Render the stretch of the listing below from the line containing "Task: Click the" through the line containing "Action: point(211,147)" as a JSON list of strings, one per line, with blank lines omitted. Leave the pictures out of the answer.

*RAW DATA*
--------------------------------------------------
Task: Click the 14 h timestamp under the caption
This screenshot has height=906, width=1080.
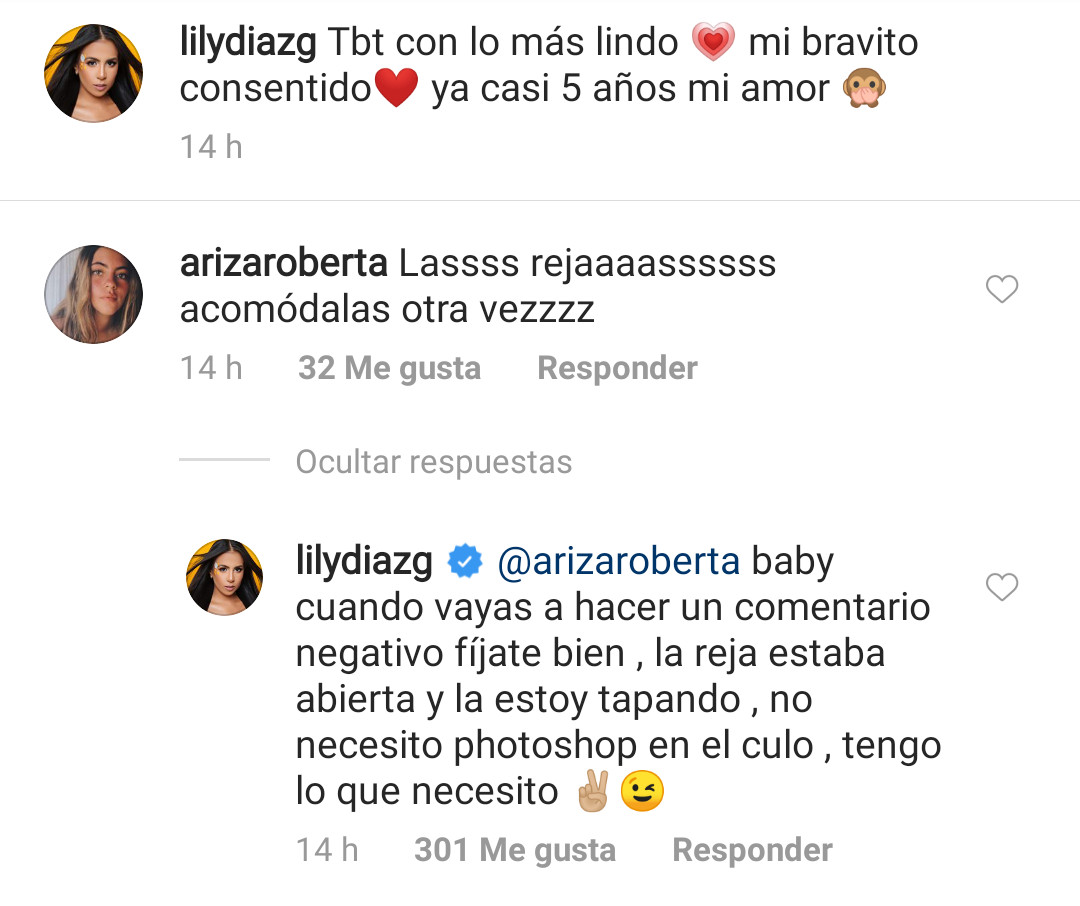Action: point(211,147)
--------------------------------------------------
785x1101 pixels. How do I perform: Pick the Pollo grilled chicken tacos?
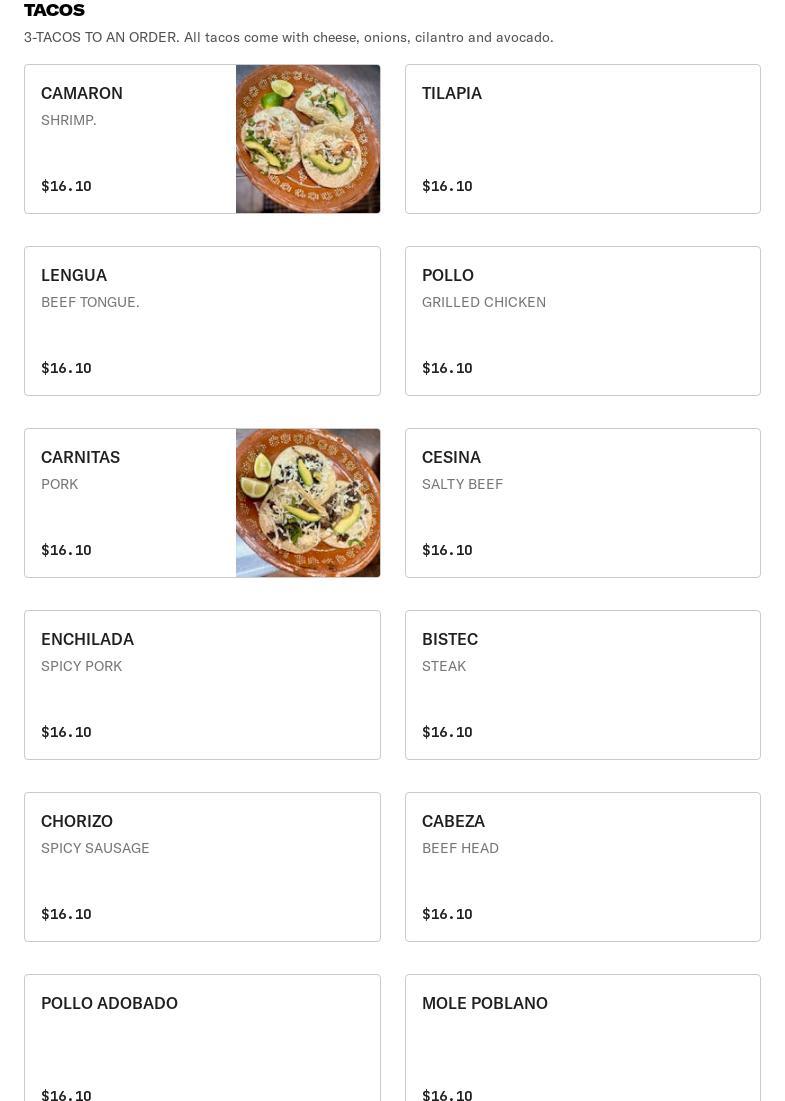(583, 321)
--------------------------------------------------
*PROBLEM SOLUTION*
[
  "Task: Click the 14 h timestamp under the caption",
  "This screenshot has height=906, width=1080.",
  "Action: point(211,147)"
]